Per il presidente Renzi lo scorso ottobre non è stato un mese propizio. Il Senato ha infatti approvato la riforma dei contratti di lavoro; con la rottura però della disciplina di partito da parte di alcuni senatori Pd nel voto di fiducia, che potrebbe avere conseguenze imprevedibili per lui segretario. Il testo, poi, dovrebbe essere approvato senza modifiche dalla Camera, al fine di evitare il deprecabile andirivieni parlamentare. Ma le intenzioni della maggioranza (sindacal-politica) della commissione lavoro di Montecitorio non lascia presagire niente di buono su questo punto. Comunque, il testo approvato in Senato è vago su questioni essenziali (a partire da come reperire le ingenti risorse finanziarie necessarie per attuare la riforma) che il governo dovrà chiarire (e non è detto quando) con decreti delegati attuativi. Sempre in ottobre, Renzi ha dovuto prendere atto della rottura sulla riforma con la Cgil (e di annesso sciopero generale indetto dalla Confederazione), un tempo “cinghia di trasmissione” del Pci nel mondo del lavoro. In più, il segretario dei metalmeccanici della Fiom-Cgil, Landini (che i comitati sindacali di base, organismi fuori dalle tre confederazioni; ciò che resta di Sinistra e libertà di Vendola e altri gruppi dell’ultrasinistra, spingono a mettersi a capo di una formazione politica alternativa al Pd) ha proclamato che al fine di impedire l’approvazione della riforma dei contratti di lavoro di Renzi la Fiom è pronta all’occupazione delle fabbriche.

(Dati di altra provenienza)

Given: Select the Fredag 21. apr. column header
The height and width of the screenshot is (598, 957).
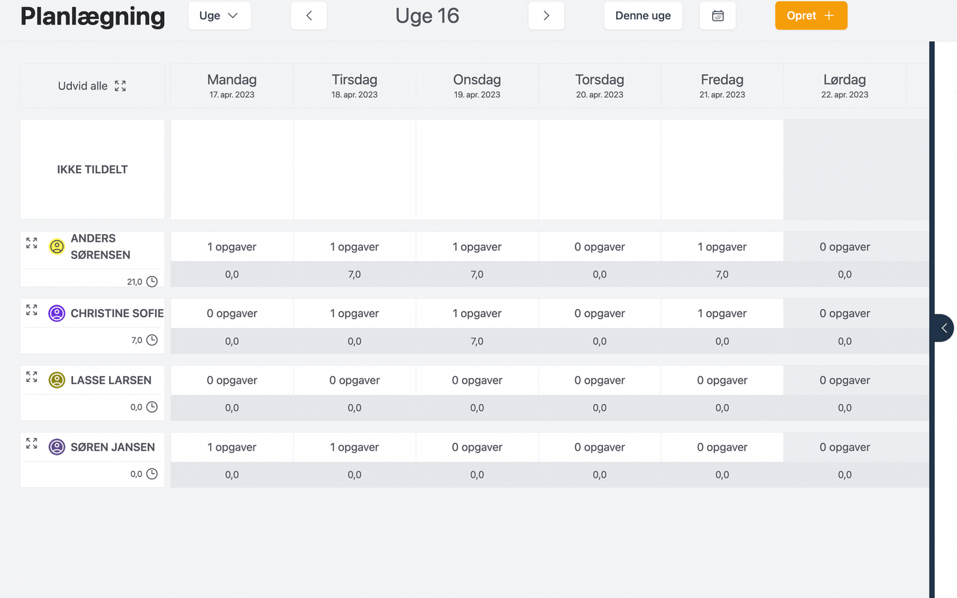Looking at the screenshot, I should 722,86.
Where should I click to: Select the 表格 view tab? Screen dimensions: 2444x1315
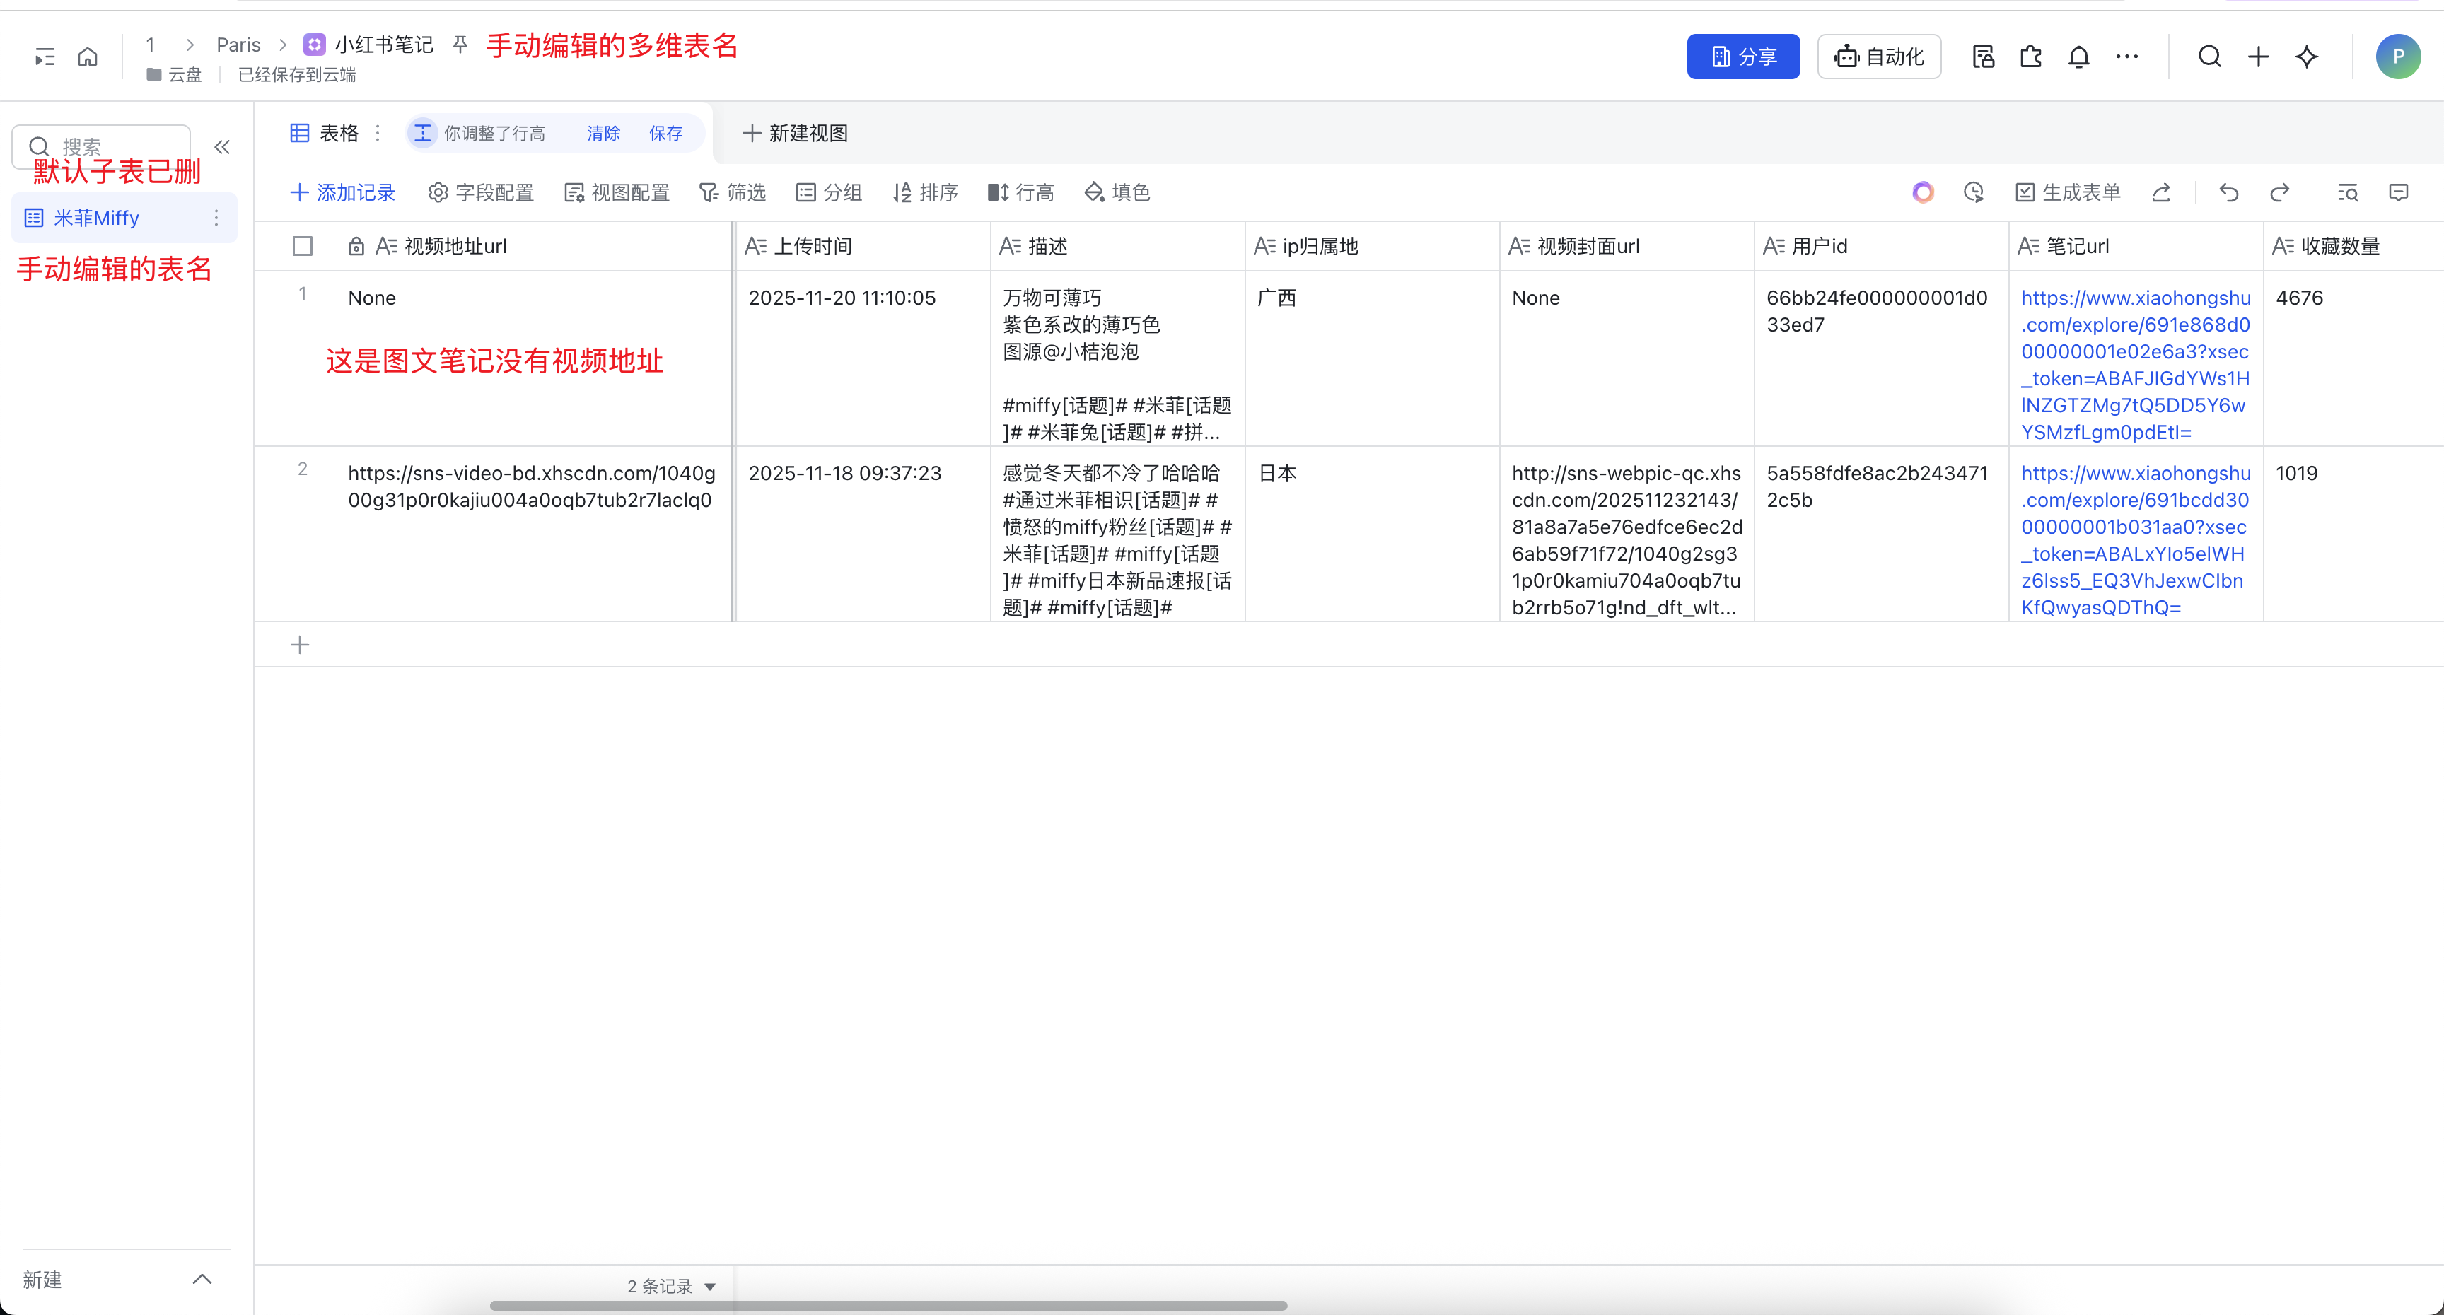click(324, 133)
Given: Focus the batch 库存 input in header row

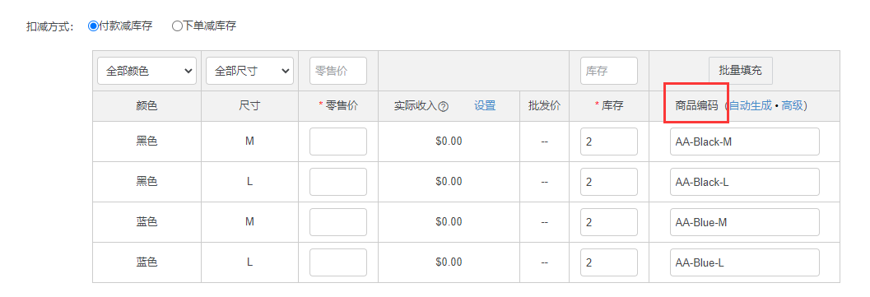Looking at the screenshot, I should pos(609,71).
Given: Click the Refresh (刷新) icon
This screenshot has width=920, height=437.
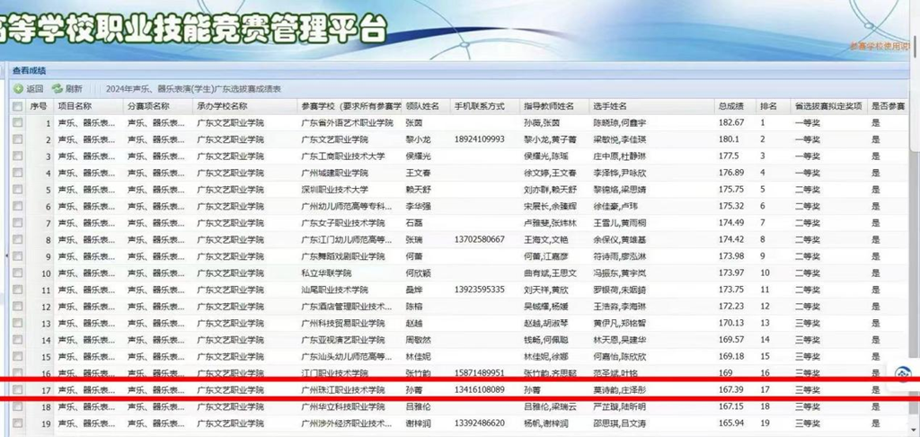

A metà mese Grillo, nella tre giorni romana, si è servito della riforma dei contratti quale eccitante per ridare slancio alle sue schiere, che da qualche tempo mandavano segnali di depressione. Ha definito l’abolizione del vecchio statuto dei lavoratori un insulto alle lotte dei padri e un ritorno allo schiavismo. Ha ribadito inoltre la decisione di usare ogni mezzo per giungere alla erogazione da parte dello stato di un “reddito di cittadinanza” per tutti i cittadini a partire dai 16 anni; cioè una adeguata retribuzione, che si lavori o no. Ha mobilitato infine i 5 Stelle a raccogliere un milione di firme per l’uscita dell’Italia dalla zona Euro; prospettato la possibilità che i parlamentari del Movimento abbandonino il parlamento, diventato una bisca e un tempio di chiacchiere; e rivolto un ambiguo appello all’esercito affinché intervenga a Genova colpita dall’alluvione.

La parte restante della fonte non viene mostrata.